**What you should do:** Reproduce word for word, from the entries below, the line with "Viewport: 1400px width, 858px height.", the line with "Click the storage", and every line between them, and nothing more.

--- START ---

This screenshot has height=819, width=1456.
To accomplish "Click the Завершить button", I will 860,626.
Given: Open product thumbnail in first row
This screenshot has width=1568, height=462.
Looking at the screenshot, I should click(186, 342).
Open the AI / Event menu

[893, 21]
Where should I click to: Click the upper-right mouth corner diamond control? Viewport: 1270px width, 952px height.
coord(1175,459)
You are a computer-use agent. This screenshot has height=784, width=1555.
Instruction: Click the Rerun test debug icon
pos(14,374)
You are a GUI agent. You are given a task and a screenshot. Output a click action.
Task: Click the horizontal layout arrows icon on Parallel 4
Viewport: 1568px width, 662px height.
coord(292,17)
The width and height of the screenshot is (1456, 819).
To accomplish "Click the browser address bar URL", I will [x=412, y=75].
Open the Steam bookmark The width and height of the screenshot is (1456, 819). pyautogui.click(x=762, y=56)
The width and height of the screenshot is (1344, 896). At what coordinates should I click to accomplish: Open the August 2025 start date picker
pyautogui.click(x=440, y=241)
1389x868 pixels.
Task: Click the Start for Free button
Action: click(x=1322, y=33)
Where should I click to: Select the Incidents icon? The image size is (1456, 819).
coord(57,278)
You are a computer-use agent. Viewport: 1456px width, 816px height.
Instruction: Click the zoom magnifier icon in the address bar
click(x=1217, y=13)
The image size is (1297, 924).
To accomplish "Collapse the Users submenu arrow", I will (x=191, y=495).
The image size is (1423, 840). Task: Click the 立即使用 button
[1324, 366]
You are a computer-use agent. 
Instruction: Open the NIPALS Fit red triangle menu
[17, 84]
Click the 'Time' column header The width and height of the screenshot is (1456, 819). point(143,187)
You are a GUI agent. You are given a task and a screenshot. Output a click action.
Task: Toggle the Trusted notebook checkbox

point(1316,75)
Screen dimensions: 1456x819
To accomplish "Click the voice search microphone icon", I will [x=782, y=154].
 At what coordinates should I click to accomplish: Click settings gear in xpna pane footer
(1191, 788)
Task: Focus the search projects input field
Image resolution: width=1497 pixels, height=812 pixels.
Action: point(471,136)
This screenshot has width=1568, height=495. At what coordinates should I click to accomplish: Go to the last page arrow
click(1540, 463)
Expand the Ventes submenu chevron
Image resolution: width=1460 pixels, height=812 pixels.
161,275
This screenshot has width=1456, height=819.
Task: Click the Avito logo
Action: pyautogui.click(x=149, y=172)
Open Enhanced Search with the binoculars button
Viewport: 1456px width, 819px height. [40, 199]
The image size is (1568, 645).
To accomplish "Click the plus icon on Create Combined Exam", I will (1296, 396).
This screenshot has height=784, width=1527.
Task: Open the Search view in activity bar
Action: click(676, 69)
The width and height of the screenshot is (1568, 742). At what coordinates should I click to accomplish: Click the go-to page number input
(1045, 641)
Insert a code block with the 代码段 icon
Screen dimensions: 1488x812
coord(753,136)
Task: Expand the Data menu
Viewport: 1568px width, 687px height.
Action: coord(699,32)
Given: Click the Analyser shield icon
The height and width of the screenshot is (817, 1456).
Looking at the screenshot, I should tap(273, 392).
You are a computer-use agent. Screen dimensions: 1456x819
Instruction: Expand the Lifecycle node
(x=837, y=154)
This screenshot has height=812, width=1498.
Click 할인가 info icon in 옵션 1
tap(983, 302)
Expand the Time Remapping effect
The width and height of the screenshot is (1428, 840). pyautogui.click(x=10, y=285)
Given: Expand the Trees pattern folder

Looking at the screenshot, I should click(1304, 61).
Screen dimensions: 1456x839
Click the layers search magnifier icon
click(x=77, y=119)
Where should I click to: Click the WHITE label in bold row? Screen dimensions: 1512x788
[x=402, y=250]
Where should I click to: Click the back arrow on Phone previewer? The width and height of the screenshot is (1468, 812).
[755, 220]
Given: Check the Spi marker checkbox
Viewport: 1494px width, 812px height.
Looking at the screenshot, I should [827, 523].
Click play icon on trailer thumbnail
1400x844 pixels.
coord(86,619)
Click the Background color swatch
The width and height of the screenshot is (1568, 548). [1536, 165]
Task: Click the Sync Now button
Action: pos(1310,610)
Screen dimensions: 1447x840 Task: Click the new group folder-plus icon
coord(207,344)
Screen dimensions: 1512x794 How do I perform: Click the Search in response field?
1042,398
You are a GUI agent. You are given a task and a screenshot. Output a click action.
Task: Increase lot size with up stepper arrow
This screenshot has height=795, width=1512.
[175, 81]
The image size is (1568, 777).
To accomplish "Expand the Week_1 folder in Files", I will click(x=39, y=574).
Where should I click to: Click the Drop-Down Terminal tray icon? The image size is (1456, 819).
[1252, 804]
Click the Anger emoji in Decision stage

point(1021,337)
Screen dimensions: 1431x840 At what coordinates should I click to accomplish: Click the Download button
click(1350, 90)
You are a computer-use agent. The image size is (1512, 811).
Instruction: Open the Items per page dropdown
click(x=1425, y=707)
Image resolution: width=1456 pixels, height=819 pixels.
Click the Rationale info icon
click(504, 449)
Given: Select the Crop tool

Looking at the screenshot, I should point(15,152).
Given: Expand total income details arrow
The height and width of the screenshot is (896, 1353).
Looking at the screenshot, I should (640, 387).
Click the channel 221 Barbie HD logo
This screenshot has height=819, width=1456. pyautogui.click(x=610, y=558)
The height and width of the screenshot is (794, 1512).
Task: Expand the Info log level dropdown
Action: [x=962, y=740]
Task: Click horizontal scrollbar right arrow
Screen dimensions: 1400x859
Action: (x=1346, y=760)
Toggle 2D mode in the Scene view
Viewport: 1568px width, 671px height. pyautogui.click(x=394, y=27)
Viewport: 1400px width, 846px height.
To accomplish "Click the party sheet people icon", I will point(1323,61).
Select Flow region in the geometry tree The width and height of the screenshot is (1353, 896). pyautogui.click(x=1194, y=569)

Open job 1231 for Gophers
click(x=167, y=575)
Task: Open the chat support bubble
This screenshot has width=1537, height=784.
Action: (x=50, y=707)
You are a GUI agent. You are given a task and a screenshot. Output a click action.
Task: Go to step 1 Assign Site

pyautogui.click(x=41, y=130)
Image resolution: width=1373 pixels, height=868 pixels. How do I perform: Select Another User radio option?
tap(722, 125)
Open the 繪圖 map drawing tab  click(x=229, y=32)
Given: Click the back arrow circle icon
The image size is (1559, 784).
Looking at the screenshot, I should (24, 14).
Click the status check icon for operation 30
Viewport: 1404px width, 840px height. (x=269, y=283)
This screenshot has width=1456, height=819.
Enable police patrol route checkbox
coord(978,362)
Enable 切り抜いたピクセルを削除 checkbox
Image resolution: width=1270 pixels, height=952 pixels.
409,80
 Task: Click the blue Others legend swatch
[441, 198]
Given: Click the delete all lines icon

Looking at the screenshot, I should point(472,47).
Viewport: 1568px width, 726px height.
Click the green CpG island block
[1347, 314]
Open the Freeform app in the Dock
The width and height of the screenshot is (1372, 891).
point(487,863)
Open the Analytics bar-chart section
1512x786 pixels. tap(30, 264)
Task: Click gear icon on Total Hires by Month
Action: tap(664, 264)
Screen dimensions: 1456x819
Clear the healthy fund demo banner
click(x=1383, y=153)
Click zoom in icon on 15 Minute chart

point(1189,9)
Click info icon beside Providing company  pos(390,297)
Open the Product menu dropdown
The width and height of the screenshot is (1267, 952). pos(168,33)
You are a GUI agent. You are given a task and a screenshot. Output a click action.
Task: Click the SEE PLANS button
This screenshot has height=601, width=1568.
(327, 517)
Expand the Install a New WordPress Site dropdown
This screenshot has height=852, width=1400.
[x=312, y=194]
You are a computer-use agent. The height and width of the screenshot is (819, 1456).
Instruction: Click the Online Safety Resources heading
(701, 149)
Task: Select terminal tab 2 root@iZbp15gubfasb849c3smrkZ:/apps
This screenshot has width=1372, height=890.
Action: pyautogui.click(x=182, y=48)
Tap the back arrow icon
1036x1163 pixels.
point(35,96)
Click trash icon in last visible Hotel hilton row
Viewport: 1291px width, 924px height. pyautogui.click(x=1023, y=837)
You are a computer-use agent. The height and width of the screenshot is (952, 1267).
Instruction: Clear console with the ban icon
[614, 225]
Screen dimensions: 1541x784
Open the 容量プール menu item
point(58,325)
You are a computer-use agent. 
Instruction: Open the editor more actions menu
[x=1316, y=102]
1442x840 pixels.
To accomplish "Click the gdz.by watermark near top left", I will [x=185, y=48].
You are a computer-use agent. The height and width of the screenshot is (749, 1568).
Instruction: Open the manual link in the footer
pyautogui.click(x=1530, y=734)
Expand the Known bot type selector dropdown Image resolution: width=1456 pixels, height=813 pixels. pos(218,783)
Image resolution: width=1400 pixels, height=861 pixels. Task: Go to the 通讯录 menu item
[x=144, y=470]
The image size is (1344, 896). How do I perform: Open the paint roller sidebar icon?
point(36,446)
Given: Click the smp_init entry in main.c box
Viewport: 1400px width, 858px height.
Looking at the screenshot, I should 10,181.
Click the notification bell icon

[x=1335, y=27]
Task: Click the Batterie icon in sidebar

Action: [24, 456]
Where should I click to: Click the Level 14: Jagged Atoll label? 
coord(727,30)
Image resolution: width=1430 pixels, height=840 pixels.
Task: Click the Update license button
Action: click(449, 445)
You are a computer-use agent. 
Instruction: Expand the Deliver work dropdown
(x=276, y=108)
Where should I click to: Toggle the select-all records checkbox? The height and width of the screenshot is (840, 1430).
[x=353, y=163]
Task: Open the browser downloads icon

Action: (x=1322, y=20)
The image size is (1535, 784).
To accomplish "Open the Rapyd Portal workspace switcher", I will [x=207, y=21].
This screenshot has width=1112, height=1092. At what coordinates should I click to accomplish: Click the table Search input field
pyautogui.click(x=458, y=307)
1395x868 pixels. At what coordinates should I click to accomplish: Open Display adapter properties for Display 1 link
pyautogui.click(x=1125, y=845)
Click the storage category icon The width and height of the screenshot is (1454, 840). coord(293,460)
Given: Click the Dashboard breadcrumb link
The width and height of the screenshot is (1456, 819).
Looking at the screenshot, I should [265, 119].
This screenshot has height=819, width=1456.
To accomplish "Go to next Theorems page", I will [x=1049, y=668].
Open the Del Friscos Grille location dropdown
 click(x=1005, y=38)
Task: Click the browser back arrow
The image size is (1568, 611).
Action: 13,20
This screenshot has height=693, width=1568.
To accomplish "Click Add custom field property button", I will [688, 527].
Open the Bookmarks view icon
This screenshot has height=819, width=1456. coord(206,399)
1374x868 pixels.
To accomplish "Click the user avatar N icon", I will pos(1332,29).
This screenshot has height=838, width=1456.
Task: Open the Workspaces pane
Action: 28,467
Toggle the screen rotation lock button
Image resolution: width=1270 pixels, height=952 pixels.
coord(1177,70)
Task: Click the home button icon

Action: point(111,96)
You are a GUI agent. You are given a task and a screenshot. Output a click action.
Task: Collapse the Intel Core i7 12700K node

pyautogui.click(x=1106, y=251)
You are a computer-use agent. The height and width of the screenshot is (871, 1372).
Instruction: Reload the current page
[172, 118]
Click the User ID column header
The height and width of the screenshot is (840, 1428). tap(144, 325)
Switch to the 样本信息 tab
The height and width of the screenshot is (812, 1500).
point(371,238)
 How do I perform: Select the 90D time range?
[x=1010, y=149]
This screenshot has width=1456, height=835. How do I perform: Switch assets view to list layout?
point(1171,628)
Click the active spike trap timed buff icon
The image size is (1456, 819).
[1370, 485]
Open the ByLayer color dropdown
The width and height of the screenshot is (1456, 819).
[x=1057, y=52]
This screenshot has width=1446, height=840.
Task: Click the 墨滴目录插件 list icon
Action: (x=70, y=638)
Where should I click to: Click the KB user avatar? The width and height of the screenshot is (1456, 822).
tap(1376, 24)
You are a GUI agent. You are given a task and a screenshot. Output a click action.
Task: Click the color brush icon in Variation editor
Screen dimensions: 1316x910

--- END ---

**Response to the exercise:**
Viewport: 1400px width, 858px height.
Looking at the screenshot, I should 10,181.
Click the notification bell icon

[x=1335, y=27]
Task: Click the Batterie icon in sidebar

Action: [24, 456]
Where should I click to: Click the Level 14: Jagged Atoll label? 
coord(727,30)
Image resolution: width=1430 pixels, height=840 pixels.
Task: Click the Update license button
Action: click(449, 445)
You are a computer-use agent. 
Instruction: Expand the Deliver work dropdown
(x=276, y=108)
Where should I click to: Toggle the select-all records checkbox? The height and width of the screenshot is (840, 1430).
[x=353, y=163]
Task: Open the browser downloads icon

Action: (x=1322, y=20)
The image size is (1535, 784).
To accomplish "Open the Rapyd Portal workspace switcher", I will [x=207, y=21].
This screenshot has width=1112, height=1092. At what coordinates should I click to accomplish: Click the table Search input field
pyautogui.click(x=458, y=307)
1395x868 pixels. At what coordinates should I click to accomplish: Open Display adapter properties for Display 1 link
pyautogui.click(x=1125, y=845)
Click the storage category icon The width and height of the screenshot is (1454, 840). coord(293,460)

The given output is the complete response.